Although the range of therapeutic doses is not well documented in the literature, the reported average doses of 0.18 and 0.2 mg / kg / h fall within the range of our study [ 11, 12 ]. Interestingly, the percentage of aPTTs out of range does not necessarily correlate with other published retrospective findings of bivalirudin use in COVID-19 patients on ECMO. One study found that the percentage of aPTTs at goal was maintained more consistently in patients with COVID-19 versus non- COVID-19. However, only 11 % of their COVID-19 patients required renal replacement therapy after ECMO initiation compared to 26 % non-COVID-19 patients, both rates which are much lower than in our current study [ 11 ]. Bissell and colleagues reported a median time to therapeutic range of 20 h, in line with the findings of this study, despite only 55 % of their patients being on CRRT compared to 100 % of patients in our study [ 12 ]. However, these two studies included 42 and 33 COVID-19 patients, respectively, compared to the sample size of nine patients at our institution, and only utilized a single aPTT goal range of 60--80 s [ 11, 12 ].
Limitations
This study has limitations. It was retrospective in nature, thereby relying on accurate documentation in the electronic medical record. Previously collected data was used for the pre-group, and no data was recollected. Some endpoints were defined in a non-standard way to allow direct comparison between the post-group and the previously collected data in the pre-group, while other endpoints were not previously collected in the pre-group to allow for comparison in the postgroup. This study did not seek to evaluate the effectiveness of nomogram dose adjustments for achieving therapeutic aPTTs, and thus, not all aspects of the protocol could be assessed for appropriateness. There was a small sample size in both groups, especially when evaluating the COVID-19 subgroup, and findings for that population should only be considered hypothesis-generating. The primary outcome was also not able to be evaluated for all patients in an already small group. The time to first circuit thrombosis was not collected, which may have allowed us to draw more definitive conclusions on pre-ECMO systemic anticoagulation.
Conclusion
In conclusion, the results of this study suggest that adopting a standardized pharmacist-directed protocol for bivalirudin in ECMO rapidly achieves therapeutic anticoagulation levels. Furthermore, the recommended bivalirudin starting doses in our current institutional protocol are appropriate.
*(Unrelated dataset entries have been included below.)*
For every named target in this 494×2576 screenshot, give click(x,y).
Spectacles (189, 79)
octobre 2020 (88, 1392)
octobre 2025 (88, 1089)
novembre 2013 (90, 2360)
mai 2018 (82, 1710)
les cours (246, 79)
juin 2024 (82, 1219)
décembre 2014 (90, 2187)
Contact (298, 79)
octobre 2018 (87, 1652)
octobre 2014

Based on the data in the post-group, our institution’ s current DTI protocol monitoring was changed to once daily aPTTs after achieving two consecutive therapeutic aPTTs. Given the current published evidence, further studies evaluating bivalirudin dosing strategies and appropriate aPTT goals in both patients with and without COVID-19 are needed to better evaluate efficacy and safety outcomes and to further elucidate dosing considerations.
Funding The authors received no funding to conduct this research.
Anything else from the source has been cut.